##### Records for this task
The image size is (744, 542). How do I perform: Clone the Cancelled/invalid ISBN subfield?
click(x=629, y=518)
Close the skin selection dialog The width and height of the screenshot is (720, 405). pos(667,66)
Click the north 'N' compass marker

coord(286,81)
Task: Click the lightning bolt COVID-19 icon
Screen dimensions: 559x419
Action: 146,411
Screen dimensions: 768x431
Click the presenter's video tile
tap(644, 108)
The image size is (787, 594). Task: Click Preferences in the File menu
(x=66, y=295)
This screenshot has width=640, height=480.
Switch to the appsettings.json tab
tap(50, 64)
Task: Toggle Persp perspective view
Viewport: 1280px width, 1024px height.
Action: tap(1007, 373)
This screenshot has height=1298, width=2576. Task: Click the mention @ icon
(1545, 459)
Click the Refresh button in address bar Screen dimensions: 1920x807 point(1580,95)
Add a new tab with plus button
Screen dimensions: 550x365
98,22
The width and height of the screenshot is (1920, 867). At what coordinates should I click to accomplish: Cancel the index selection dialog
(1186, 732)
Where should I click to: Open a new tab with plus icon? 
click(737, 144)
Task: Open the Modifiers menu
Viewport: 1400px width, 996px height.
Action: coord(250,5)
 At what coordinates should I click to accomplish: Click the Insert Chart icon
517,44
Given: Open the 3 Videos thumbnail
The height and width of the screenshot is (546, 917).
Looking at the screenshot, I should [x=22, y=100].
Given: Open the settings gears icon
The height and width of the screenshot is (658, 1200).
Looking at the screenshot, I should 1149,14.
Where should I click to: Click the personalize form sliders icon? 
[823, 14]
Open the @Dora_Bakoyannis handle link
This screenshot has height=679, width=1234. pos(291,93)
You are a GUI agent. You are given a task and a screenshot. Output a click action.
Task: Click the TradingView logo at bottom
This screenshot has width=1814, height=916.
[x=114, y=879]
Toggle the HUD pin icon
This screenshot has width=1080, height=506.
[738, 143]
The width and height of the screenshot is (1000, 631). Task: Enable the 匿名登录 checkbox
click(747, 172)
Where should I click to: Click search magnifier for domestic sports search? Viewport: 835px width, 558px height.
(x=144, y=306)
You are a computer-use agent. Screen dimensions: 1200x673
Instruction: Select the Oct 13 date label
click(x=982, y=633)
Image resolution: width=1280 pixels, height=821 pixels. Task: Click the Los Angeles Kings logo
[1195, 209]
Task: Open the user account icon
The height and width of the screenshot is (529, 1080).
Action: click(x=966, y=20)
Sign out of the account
##########
* **Task**:
Go through the data and return each line where the word "account" appears.

* **Written response**:
Task: Open the user account icon
Sign out of the account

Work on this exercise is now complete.